Exercises
(a) Retype the stretch of the stock market article from "With tough times" through "for all outcomes.".
(b) Summarize the stock market article in two sentences.
(c) Answer these questions from the stock market article:
(i) How does the article define a bear market?
(ii) Why is Harris not shorting the market?
(iii) In which months does Schmick think the Federal Reserve Bank will begin cutting interest rates?

The crash has many people concerned over their finances. Schmick says people who are living off retirement savings accounts should be concerned because they can’t afford to lose 20 or 35 percent of those savings.

According to CNN, if a bear market – a sustained 20 percent drop – takes hold, it would be the earliest in a new presidential administration that a bull market – an extended 20 percent increase – turned into a bear in the history of the S&P 500.

The lack of a response from other trading partners such as Japan or Korea is a concern for investors, Schmick said. That and the lack of information is challenging for the markets.

“Markets unfortunately can’t stand the lack of information,” Schmick said. “They can deal with the good and the bad … But they hate uncertainty.”

Schmick said the markets have been “wild,” on Monday and that it’s not a great time for people to venture into the market. Schmick notes that the speed with which the market is changing is “way beyond any person’s ability to make investment decisions.”

Harris says it’s important to look at the tariffs and the uncertainty rippling through the business community to determine if the decline will reverse or continue. Harris is not shorting the market – betting with his portfolio that the market will decline – because Trump can pause or remove the tariffs.

“It makes it really difficult to short the market or go to complete cash,” Harris admitted. “One tweet [on X] can just make the market go right back up again.”

Harris believes it’s the erratic policymaking that has frozen businesses and consumers. However, he still sees people buying.

“People have been conditioned to buy on the market and see these more as opportunities as opposed to running and hiding,” Harris said. “That’s not to say that people aren’t concerned. They are because a 20 percent pullback can quickly become a 35 percent pullback when there is a recession.”

Schmick thinks there could be a “bounce up” by the second half of April. Although Schmick doesn’t think the market will hit record highs, he feels there will be a small bounce, but the economy and earnings will slow.

“I think that what will end up happening is sometime in May, June, or July, the Federal Reserve Bank will begin cutting interest rates because the economy is slowing and unemployment is increasing,” Schmick said. “Then I think that the market could rally even more.”

With tough times looming, Harris says it’s not a bad idea to take some profits and some losses. Harris and his team have recently started doing some tax block selling to take advantage of some losses, which can be used as a tax deduction later on.

When asked to predict how the stock market will look in a few months, Harris said investors should prepare for all outcomes.

“If it takes them longer than 30 days to do so. … This is major,” Harris said. “This will cause a major recession if the tariffs remain on.”

Listed records
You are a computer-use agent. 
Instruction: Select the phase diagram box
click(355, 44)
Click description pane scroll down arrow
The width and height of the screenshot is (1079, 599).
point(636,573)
...
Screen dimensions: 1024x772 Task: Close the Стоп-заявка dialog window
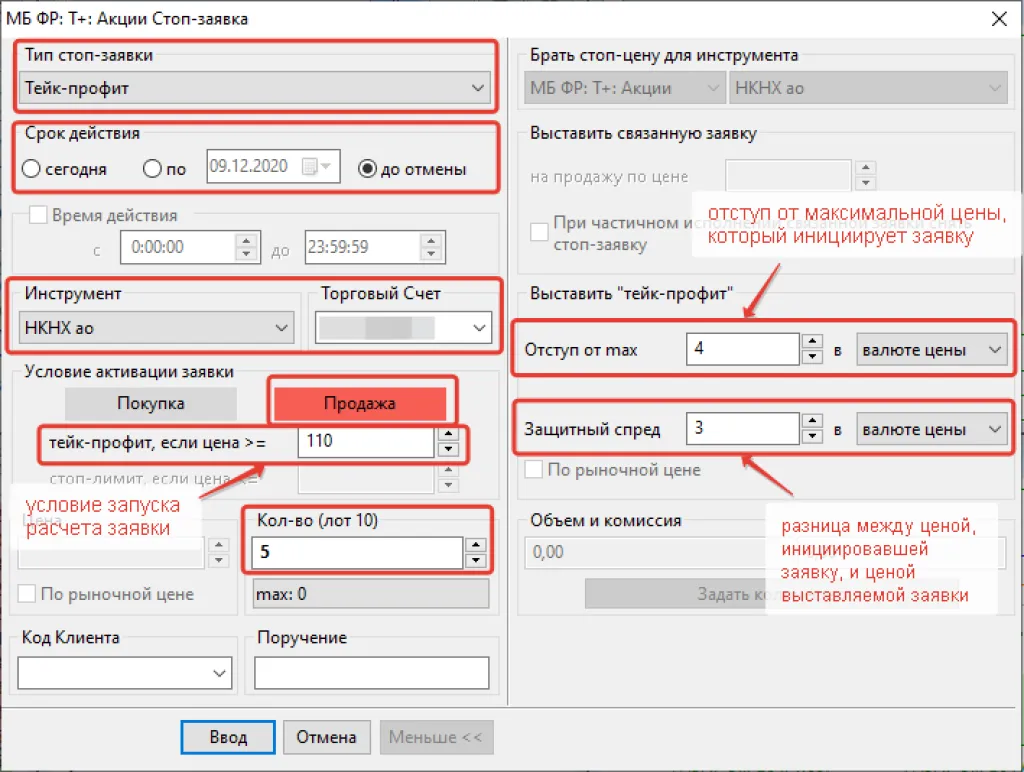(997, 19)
---
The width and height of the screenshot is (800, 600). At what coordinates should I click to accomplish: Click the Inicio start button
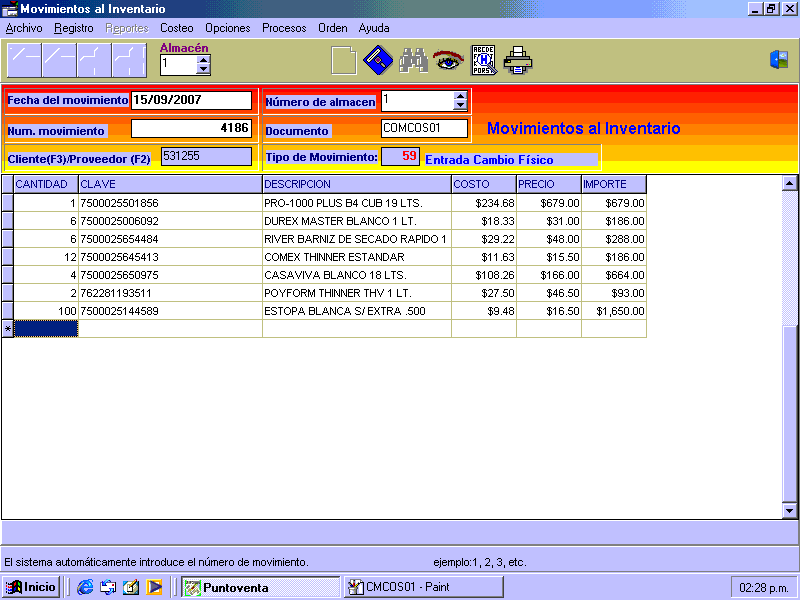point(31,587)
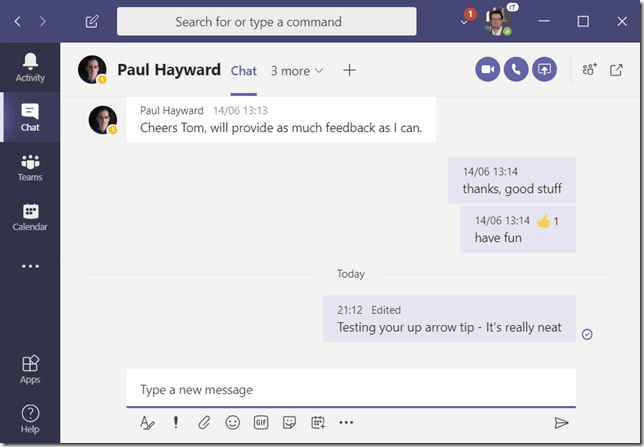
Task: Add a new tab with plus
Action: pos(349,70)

Task-by-task solutions
(a)
With tough times looming, Harris says it’s not a bad idea to take some profits and some losses. Harris and his team have recently started doing some tax block selling to take advantage of some losses, which can be used as a tax deduction later on.

When asked to predict how the stock market will look in a few months, Harris said investors should prepare for all outcomes.

(b) Schmick and Harris discuss the market crash: Schmick says markets hate uncertainty and are moving too fast for anyone to make investment decisions, and Harris won't short the market because Trump can pause or remove the tariffs. Schmick expects a small bounce and possible Federal Reserve rate cuts later in the year, while Harris suggests taking some profits and losses and preparing for all outcomes.

(c)
(i) A sustained 20 percent drop.
(ii) Because Trump can pause or remove the tariffs.
(iii) Sometime in May, June, or July.